[Lines taken from a collection]
►
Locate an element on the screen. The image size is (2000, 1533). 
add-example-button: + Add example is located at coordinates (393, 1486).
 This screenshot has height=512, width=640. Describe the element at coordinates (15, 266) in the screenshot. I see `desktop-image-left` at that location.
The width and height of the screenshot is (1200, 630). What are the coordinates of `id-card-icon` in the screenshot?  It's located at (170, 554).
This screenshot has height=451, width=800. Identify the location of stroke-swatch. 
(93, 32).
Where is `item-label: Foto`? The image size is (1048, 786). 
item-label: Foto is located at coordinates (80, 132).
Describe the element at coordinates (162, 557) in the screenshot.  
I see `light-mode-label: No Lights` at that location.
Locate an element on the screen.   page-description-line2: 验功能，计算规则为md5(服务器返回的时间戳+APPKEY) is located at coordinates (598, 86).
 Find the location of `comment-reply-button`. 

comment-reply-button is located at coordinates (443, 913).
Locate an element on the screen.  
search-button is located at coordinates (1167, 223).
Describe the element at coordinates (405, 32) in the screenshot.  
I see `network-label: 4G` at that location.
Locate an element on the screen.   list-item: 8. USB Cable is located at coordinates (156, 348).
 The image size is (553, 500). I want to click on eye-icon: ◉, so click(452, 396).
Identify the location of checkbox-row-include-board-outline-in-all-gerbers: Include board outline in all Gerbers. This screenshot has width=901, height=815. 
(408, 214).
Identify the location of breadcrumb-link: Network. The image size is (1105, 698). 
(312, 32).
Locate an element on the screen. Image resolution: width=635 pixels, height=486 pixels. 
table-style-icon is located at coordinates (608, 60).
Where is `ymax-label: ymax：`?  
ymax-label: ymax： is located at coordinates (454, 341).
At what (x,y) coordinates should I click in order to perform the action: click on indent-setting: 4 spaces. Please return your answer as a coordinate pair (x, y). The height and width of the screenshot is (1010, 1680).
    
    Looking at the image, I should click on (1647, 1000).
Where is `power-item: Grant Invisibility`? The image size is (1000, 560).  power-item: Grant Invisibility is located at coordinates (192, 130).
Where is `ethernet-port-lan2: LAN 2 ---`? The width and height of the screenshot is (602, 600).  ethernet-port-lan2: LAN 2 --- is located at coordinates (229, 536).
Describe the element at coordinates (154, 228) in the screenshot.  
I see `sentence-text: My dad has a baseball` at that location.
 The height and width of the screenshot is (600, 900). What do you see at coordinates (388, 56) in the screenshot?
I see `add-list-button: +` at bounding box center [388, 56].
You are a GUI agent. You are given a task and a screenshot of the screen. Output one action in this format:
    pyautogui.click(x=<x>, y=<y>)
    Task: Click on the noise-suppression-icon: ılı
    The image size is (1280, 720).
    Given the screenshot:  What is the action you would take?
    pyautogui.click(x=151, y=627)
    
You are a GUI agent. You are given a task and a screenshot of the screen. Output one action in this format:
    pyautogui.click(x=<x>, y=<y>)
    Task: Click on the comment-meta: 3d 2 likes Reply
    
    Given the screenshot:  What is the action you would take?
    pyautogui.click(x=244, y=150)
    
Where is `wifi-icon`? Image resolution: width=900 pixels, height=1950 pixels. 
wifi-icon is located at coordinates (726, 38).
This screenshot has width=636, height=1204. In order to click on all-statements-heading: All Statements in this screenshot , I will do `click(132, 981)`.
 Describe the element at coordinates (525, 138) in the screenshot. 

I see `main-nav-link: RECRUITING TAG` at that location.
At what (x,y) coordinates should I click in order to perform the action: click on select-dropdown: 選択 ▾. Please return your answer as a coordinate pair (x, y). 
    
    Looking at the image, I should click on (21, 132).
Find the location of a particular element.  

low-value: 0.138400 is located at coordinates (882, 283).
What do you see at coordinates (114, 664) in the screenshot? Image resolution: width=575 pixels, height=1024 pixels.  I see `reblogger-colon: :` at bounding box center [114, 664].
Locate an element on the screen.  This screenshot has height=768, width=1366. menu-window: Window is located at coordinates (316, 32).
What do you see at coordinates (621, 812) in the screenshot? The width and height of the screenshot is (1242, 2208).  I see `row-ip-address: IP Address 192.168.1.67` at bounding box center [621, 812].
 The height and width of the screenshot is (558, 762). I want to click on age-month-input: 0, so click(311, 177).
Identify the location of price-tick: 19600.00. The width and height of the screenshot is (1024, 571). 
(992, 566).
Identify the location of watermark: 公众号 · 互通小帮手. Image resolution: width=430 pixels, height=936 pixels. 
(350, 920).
◄
**WORK REQUEST:**
Please output the lines above verbatim, from the line with "What do you see at coordinates (621, 812)" through the last line.

**SOLUTION TO THIS PROBLEM:**
What do you see at coordinates (621, 812) in the screenshot? The width and height of the screenshot is (1242, 2208).  I see `row-ip-address: IP Address 192.168.1.67` at bounding box center [621, 812].
 The height and width of the screenshot is (558, 762). I want to click on age-month-input: 0, so click(311, 177).
Identify the location of price-tick: 19600.00. The width and height of the screenshot is (1024, 571). 
(992, 566).
Identify the location of watermark: 公众号 · 互通小帮手. Image resolution: width=430 pixels, height=936 pixels. 
(350, 920).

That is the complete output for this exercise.